Map of Texas
PECOS ENTERPRISE

NEWS PAGES
News
Sports
Lifestyles
Sports Scores
Texas Lotto

SPECIAL SECTIONS
Monthly
Living off the Land
Golden Years
Annual
Football '97
Visitor's Guide

ADVERTISING
Display Pages
Bookstore
Classified

TRAVEL
Area Papers
West Texas

ARCHIVES
Archives

STAFF
Mac McKinnon
Jon Fulbright
Peggy McCracken
Rick Smith
Rosie Flores
Cara Alligood
Greg Harman

FORUM
E-Mail Forum

LINKS
News Photos


|

Daily Newspaper and Travel Guide for Reeves County, Trans Pecos, Big Bend of West Texas

OPINION

Greg Harman

Wednesday, January 14, 1998

LOOSE FISH


By Greg Harman

Drug abuse often a by-product

A few nights ago I got a phone call. And though it was late
at night I took it anyway. Usually I let the machine field
these calls for me and return them the following day. It was
a high school buddy on the other end of the line, calling
from his new home in Minnesota to tell me all about his life
there and how things had improved since last I had seen him.
He wanted to let me know where he was staying and how I
could reach him. I was really glad I had gotten out of bed
and really enjoyed hearing about his change of lifestyle.
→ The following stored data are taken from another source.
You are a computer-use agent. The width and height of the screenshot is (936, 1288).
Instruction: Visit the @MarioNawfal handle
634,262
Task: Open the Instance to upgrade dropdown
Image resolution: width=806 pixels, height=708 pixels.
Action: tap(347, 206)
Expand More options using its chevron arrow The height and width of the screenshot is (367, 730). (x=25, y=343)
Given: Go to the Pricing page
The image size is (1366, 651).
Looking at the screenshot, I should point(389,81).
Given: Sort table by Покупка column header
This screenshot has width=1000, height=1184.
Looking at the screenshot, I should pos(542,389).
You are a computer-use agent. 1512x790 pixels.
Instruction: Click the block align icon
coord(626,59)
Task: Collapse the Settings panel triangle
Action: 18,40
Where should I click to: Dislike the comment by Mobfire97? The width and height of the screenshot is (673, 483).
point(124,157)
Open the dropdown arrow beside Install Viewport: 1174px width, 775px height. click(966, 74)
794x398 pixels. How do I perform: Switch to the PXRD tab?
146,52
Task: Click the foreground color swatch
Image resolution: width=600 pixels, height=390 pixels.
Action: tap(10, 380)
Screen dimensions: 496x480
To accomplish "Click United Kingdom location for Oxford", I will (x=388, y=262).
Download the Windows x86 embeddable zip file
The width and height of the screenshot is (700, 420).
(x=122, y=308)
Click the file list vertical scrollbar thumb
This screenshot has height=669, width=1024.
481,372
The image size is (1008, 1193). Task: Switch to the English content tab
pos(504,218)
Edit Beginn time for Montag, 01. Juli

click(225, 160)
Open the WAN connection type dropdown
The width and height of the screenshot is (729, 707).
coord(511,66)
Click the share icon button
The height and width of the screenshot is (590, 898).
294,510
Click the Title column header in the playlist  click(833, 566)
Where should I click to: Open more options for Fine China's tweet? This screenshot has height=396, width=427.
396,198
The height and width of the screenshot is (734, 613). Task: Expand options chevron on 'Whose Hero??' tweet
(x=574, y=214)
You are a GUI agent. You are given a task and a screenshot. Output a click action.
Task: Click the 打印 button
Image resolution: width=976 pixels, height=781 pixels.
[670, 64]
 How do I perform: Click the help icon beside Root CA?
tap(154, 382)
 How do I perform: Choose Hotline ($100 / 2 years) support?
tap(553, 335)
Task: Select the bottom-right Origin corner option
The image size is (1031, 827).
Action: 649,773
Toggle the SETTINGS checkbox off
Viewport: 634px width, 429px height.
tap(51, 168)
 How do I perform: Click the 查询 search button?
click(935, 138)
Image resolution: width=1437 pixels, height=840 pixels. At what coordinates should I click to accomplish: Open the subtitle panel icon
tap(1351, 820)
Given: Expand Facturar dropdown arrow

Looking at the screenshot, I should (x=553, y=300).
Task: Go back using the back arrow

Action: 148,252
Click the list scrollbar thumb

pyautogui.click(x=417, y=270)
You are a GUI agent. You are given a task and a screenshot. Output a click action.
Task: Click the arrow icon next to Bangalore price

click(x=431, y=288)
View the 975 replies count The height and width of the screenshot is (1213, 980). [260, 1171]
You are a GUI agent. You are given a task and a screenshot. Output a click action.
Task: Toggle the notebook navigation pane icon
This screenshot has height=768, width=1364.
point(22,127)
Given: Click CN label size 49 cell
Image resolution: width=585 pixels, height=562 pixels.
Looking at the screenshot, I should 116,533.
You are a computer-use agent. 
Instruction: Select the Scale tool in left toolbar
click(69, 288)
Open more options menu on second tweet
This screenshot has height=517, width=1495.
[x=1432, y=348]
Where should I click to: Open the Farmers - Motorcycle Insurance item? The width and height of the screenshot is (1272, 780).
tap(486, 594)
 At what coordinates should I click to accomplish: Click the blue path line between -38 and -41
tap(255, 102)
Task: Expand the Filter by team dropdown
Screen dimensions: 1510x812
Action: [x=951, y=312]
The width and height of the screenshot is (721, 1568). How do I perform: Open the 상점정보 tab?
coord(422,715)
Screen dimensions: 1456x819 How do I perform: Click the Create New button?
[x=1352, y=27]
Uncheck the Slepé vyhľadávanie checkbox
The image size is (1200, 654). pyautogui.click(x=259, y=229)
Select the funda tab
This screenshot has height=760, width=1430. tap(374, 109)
Only one thing bothered me the following morning about the
conversation, the very friend who had telephoned me the
previous night had in fact died several weeks before in a
drug overdose while celebrating the fact that he had just
gotten off of probation from previous drug charges. The
entire conversation had been a dream. His life had not
improved, it had ended.

As someone who has been close to the music scene for several
years in various parts of the country, this recent drug
overdose wasn't the first I have witnessed and they are
never easy.

Kids seem to be turning to drugs earlier and earlier even as
awareness and education as to their inherent dangers is on
the increase. I receive information in the mail all the time
from interest groups claiming rising drug use.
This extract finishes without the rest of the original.